Una hermosa sirvienta avanzó y me preguntó:
—¿Queréis vino?
—Sí. El más fuerte.
—¿Y un poco de cordero asado?
—No tengo hambre, gracias.
—Tenemos un cordero muy bueno.
—No tengo hambre —repetí.
Miré sus tobillos lúgubremente. Eran muy bonitos. Subí la vista a las pantorrillas, hasta donde la imagen de sus piernas desaparecía detrás de una sencilla túnica. Se alejó y volvió enseguida con una jarra de vino. Cuando la depositó ante mí, la parte delantera de su túnica se abrió desde la garganta y vi balancearse en su interior dos senos pálidos y firmes, de pezones rosados. Miré su rostro.

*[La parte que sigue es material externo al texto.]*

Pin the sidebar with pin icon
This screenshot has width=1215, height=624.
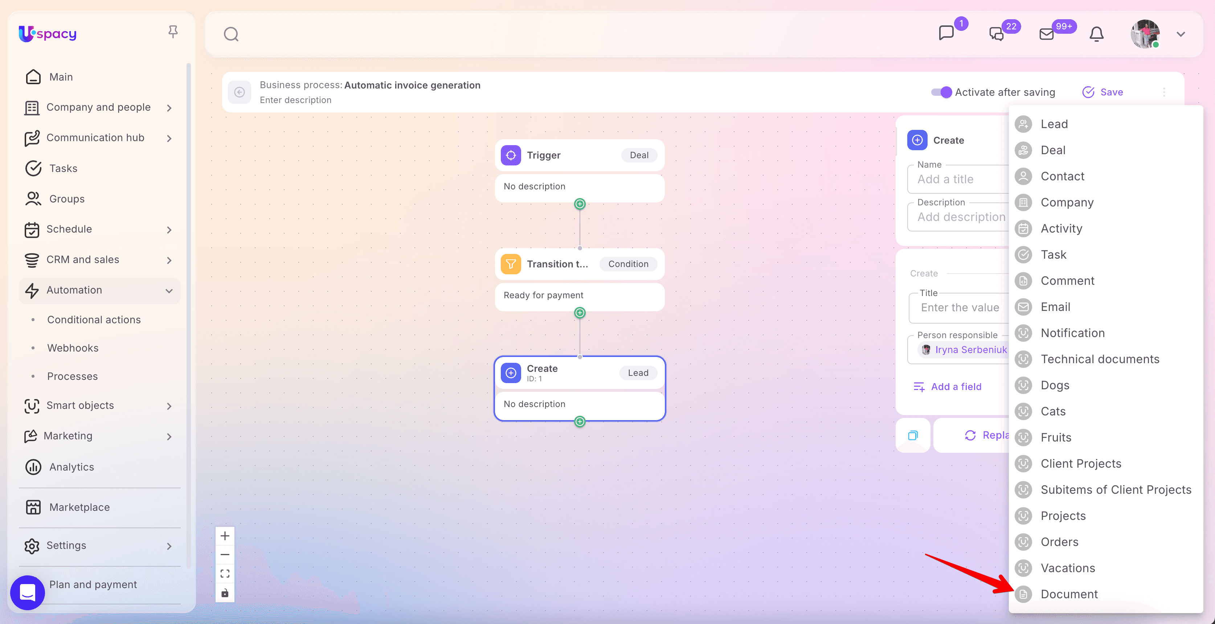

Habría podido pasar por la gemela de Pulcheria.
Los mismos ojos negros y maliciosos. La misma piel olivácea y suave. Los mismos labios sensuales y la nariz aquilina. La misma edad, unos diecisiete años. Las diferencias entre aquella muchacha y mi Pulcheria eran diferencias en la ropa, la actitud, la expresión. Aquella mujer iba burdamente vestida; carecía de la elegancia aristocrática de Pulcheria; pero se detectaba en ella cierto resentimiento, y su mirada decía que era una joven cuya vida no estaba relacionada con su rango, lo que la contrariaba.
—¡Podrías ser Pulcheria! —exclamé.
Se echó a reír.
—¿Cómo decís esas sandeces?
—Conocí a una muchacha que se parecía mucho a ti… y se llamaba Pulcheria…
—¿Estáis loco o sólo borracho? Yo soy Pulcheria. No me gusta mucho este juego, desconocido.
—¿Eres… Pulcheria?
—Naturalmente.
—¿Pulcheria Ducas?
Ella se rió.
—¿Ducas, decís? ¡Ahora sí que sé a ciencia cierta que estáis loco! Soy Pulcheria Photis. ¡La mujer de Heracles Photis, el posadero!
—Pulcheria… Photis… —repetí estúpidamente—. Pulcheria Photis… la mujer… de Heracles… Photis.
Se inclinó hacia mí, permitiéndome ver de nuevo sus maravillosos senos. Dejó de ser arrogante y se mostró intrigada; en voz baja, me preguntó:
—Por vuestra ropa, diría que sois alguien importante. ¿Qué hacéis aquí ? ¿Ha hecho Heracles algo malo?
—Sólo vengo a beber —respondí—. Pero dime una cosa: ¿eres la Pulcheria cuyo nombre de soltera era Botaniates?
Pareció quedarse estupefacta.
—¡Lo sabéis! ¡Es verdad!
—Sí —respondió mi adorada Pulcheria, sentándose a mi lado en el banco—. Pero ya no soy una Botaniates. Desde hace cinco años… desde que Heracles… el cerdo de Heracles… desde que él… —Bebió un poco de vino para calmarse—. ¿Quién eres, desconocido?